If you want to check the delay manually, then go for below steps:

Step 1:Need to create table on Primary using below command.

create table stream_delay (tstamp timestamp without time zone );

insert into stream_delay select now();

Step 2: schedule the below command on primary to execute every minute on cronjob.

update stream_delay set tstamp='now()';

step 3: verify the delay on slave by selecting the "stream_delay" table.

It should show the last time that was updated in primary.
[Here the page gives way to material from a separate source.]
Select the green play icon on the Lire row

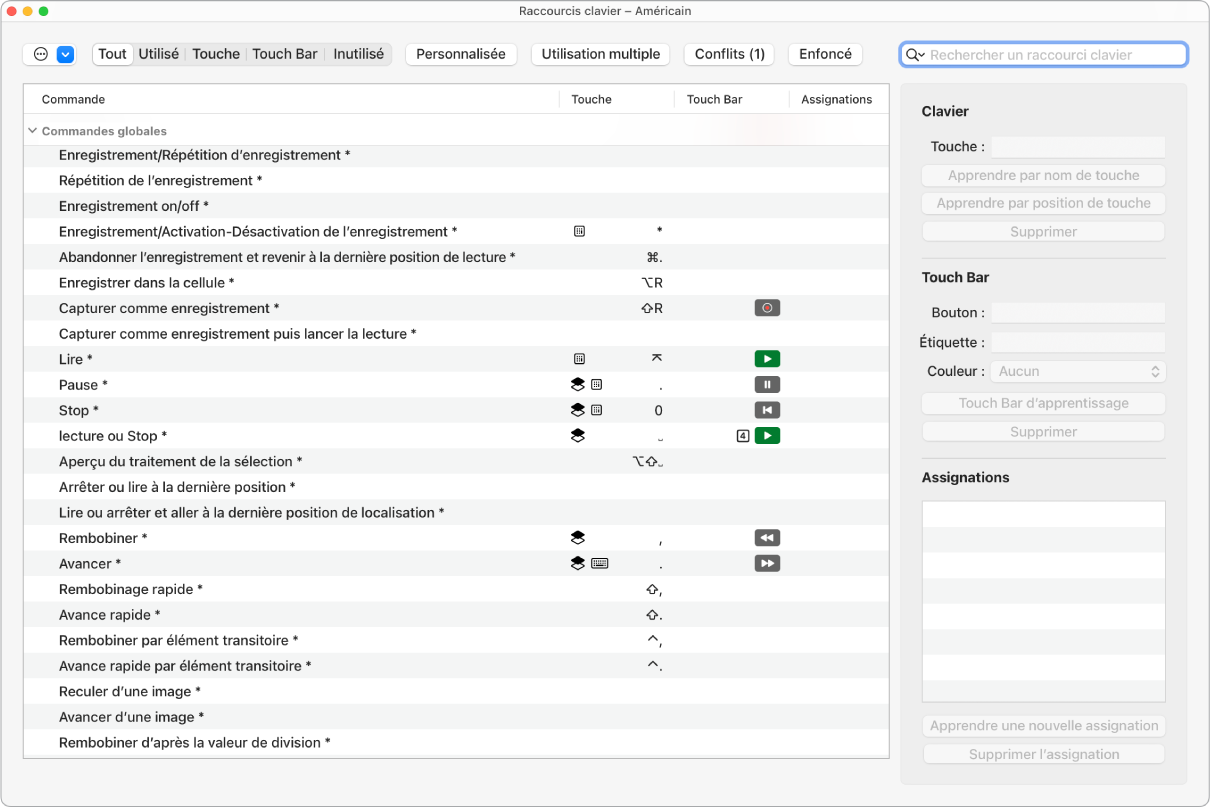(x=767, y=358)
Difference between this timestamp and current timestamp of slave server shows the time delay between Primary and slave.
You can also check the progress of streaming replication by using ps command.#The displayed LSNs indicate the byte position that the standby server has written up to in the xlogs.
[primary] $ ps ­ef | grep sender
postgres  6879  6831  0 10:31 ?        00:00:00 postgres: wal sender
process postgres 127.0.0.1(44663) streaming 0/2000000
[standby] $ ps ­ef | grep receiver
postgres  6878  6872  1 10:31 ? receiver process   streaming 0/2000000
Thanks all, Kindly let me know if I miss anything.